IF THIS weather continues, it shouldn’t be too hard to imagine yourself in an Alpine setting.

But were your imagination to need a nudge then the musicians of Slaithwaite Philharmonic Orchestra are just the ones for the job.

The orchestra will be back at Huddersfield Town Hall next weekend with a rare performance of Richard Strauss’ epic work for symphony orchestra Alpine Symphony.

Mountains and Melody continues an exciting concert programme from the orchestra under the baton of conductor . Benjamin Ellin.

“The concert will offer a vision of the vast and monumental phenomena that are the Alps,” he said.

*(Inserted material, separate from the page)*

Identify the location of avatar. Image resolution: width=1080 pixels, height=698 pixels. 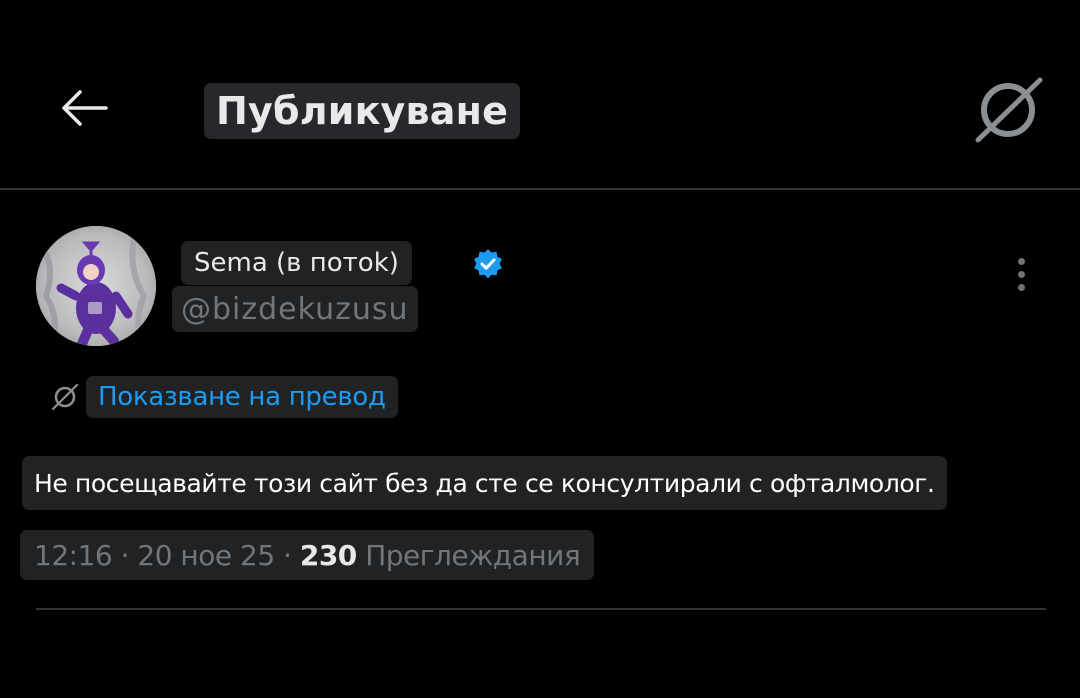
(96, 286).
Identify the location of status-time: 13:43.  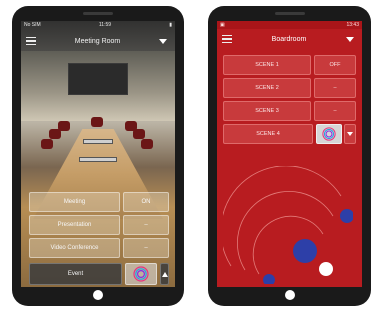
(352, 25).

“Alpine Symphony is not only a huge work for huge forces but also a piece with some incredible intimacy and delicacy.

“Written at a time of global change (it was completed in 1915), it perhaps asks us to remember a little humility whilst being in awe of some of the natural world’s most dramatic statements.”

The Strauss work is not really a symphony but a tone poem which depicts the experience of an entire day spent climbing an Alpine Mountain. It presents a considerable challenge for any orchestra demanding very large forces.

“Perhaps we should have booked an entire brass band to help out,” says orchestra secretary Chris Woodhead.

“The brass players alone will include 20 French horns, six trumpets, six trombones and two tubas.

“On top of this we need an army of percussion instruments including wind machine and thunder machine.”

Listen out for the off stage brass section setting the scene of the Alpine landscape.

The melody of Mozart opens the concert with a complete contrast to the Strauss in a performance of the popular 5th violin concerto in A major.

The soloist in this concert opener will be the talented young Russian born violinist Artem Kotov.

Artem was born in Ekaterinburg in 1983 and was six when he started to play the violin at the Ekaterinburg Academy of Music.

When he was nine, he performed the Bach E major violin concerto with the academy orchestra.

Artem followed that with several successful performances at the Ekaterinburg Philharmonic Hall and at the Opera Theater. At the music festival, organised by UNESCO, Artem was awarded the Scholarship of Russian Ministry of Culture.

Artem was 10 when he won the first prize at the Jeunesses Musicales competition in Bucharest and went on to pick up major prizes in Italy and Germany.

Three years ago, Artem became laureate of the 5th Uralsk International Violin Competition in Kazakhstan and won the Bach Competition for Strings in London.

This exceptional young musician has toured Russia, Germany, the Netherlands, Romania and Italy.

He has also toured South and Central America and stopped off to give a masterclass at the Cuban Institute of Music in Havana.

Artem’s repertoire includes the Six Sonatas and Partitas by Bach, Six Sonatas by Ysaye, and 10 violin sonatas by Beethoven.

For the last four years, he has been artistic director of the Primavera Classica international music festival, which has had big success at Moscow’s best concert halls, featuring some of the finest artists of the younger generation.

Artem has studied with Igor Frolov at the Moscow State Conservatory and is currently studying at Trinity College of Music in London with Mayumi Fujikawa.

He is a Golubovich Scholar and plays an astonishing violin by Ceruti, 1744, which was loaned to him from Trinity College of Music.

The concert on January 16 starts at 7.30pm and the orchestra’s conductor Benjamin Ellin will lead a pre-concert discussion at 6.30pm.

Tickets £9.50 to £14.50 (concessions £7.00) are available from the Information Centre tel 01484 223200, or on the door. As is usual with the orchestra’s concerts, children accompanied by adults are admitted free.